AISE-TUDelft / Capybara-BinT5

Replication package for the SANER 2023 paper titled "Extending Source Code Pre-Trained Language Models to Summarise Decompiled Binaries"
11 stars 1 forks source link

Issue with Training #8

Closed wtegge2 closed 4 months ago

wtegge2 commented 4 months ago

I ran into an issue while trying to train the model. I run the command below to start the training: python3 run_exp.py --model_tag codet5_base --task summarize --sub_task C |& tee log.txt

The code throws an Assertion Error at line 162 in run_exp.py (images included). Upon inspection, I see that it calls the get_sub_tasks function in the same file, and it gets the sub_tasks based on the argument passed in. Since I am passing in "summarize", it gets the sub_tasks list below: sub_tasks = ['ruby', 'javascript', 'go', 'python', 'java', 'php']

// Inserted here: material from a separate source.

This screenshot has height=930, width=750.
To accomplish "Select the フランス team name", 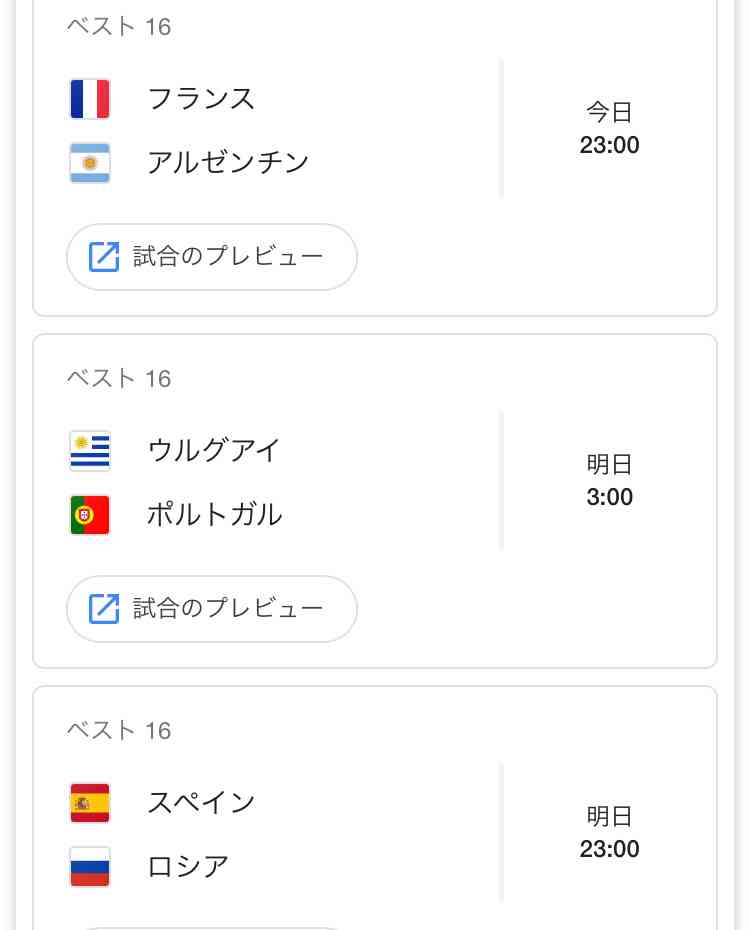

I am confused because the setup instructions do not specify to create folders for training with these languages. The languages included in the setup are C, decomC, demiStripped, and strippedDecomC. I am unsure if this was done intentionally or not. Can you provide a solution to this error and let me know if this code is correct or not, please?

assertion_error assertion_error_in_code

aalkaswan commented 4 months ago

Hi, thanks for reaching out.

You should create a folder for each of the languages in the setup (I've fixed the broken command in the README), you can copy the files from the downloaded dataset into those folders. The fix for the other issue is simple, add the languages (C, decomC, etc) to the subtasks list. I've also updated this in the documentation.

Let me know if you need anything else 🙂